Zhang wurde wegen diesem Fall sogar von seinem Vorgänger Ren Zhongyi, dem früheren Parteisekretär der Provinz Guangdong, offen angesprochen. Dieser meinte, die Bestrafung von Yu sei ungerecht. Ren wünschte, dass Zhang den Fehler korrigieren sollte. Das tat er jedoch nicht.

Zhang ist mitschuldig an der Verfolgung von Falun Gong

Als Zhang 2005 Australien besuchte, wurde ihm am 8. November ins Hilton Hotel von Sydney eine Gerichtsvorladung wegen des Verdachts von Folter-Verbrechen im Zusammenhang mit der Teilnahme an der Verfolgung von Falun Gong zugestellt. Die Situation war für Zhang unerwartet, weil er nur an der Guangdong-Australien-Wirtschaftskonferenz teilnehmen wollte.

Als ihm die Vorladung ausgehändigt wurde, rief die chinesische Botschafterin in Australien, Fu Ying, welche dicht bei ihm stand: „Nimm das nicht an!“, wobei sie Zhang das Schriftstück aus der Hand schlug. Die Vorladung fiel vor Zhang auf den Tisch. Es entstand eine chaotische Situation und viele Zuschauer wurden auf die Szene aufmerksam. Reporter machten Aufnahmen davon. Der peinlichste Moment für den ehemaligen Parteisekretär der Provinz Guangdong.

Die Vorladung kam durch die Anzeige der nach Australien geflüchteten Falun Gong-Praktizierenden Xie Yan zustande, die sich auf den Posten Zhang Dejiangs als Parteisekretär der Provinz Gaungdong bezog. Als dem mächtigsten Mann in der Provinz Guangdong wurde Zhang vorgeworfen, für die Taten des gesamten Parteiorgans einschließlich der Arbeitslager und Gefängnisse der Provinz verantwortlich zu sein. Er hätte mittelbar und unmittelbar der Polizei und anderen Sicherheitsbehörden in der Provinz Guangdong befohlen, angeordnet und beauftragt, die Anzeigenstellerin und andere Falun Gong-Praktizierende körperlich zu misshandeln und zu foltern. Die Vorladung wurde von dem Obersten Gericht in Neu Süd-Wales ausgestellt.

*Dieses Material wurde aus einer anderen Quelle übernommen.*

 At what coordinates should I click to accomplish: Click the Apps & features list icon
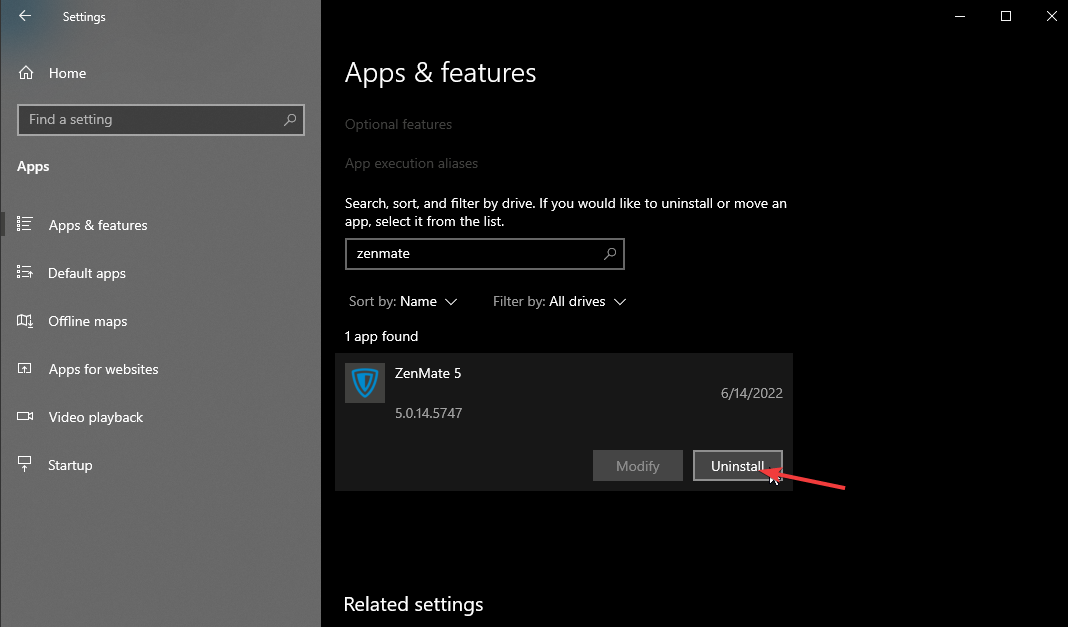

Seit dem Beginn der Verfolgung von Falun Gong im Jahr 1999 betonte Zhang immer wieder in öffentlichen Reden, die Verfolgungspolitik gegen Falun Gong sei hart durchzusetzen. In Guangdong wird Falun Gong noch heute schwer verfolgt. Schon bald nach seinem Amtsantritt starben mindestens 33 Falun Gong-Praktizierende, deren Tod bestätigt ist, die tatsächliche Anzahl der zu Tode Gefolterten ist jedoch unbekannt.

Außerdem wird Zhang vorgeworfen, im Juli 2005 für die gewaltsame Niederschlagung der friedlichen Wahl in dem Dorf Taishi verantwortlich gewesen zu sein. Und ebenfalls für die anschließende Festnahme der Dorfeinwohner, der Medienvertreter und der Rechtsanwälte, die die Dorfeinwohner vertreten hatten.

Die blutige Niederschlagung der Proteste in der Stadt Shanwei sei auch von Zhang unmittelbar angeordnet worden, so die Kritiker. Es gab mindestens drei Tote zu beklagen.

Zweifelsohne zählt Zhang zu den sehr umstrittenen Personen als diktatorischer Parteifunktionär und Menschenrechtsverletzer.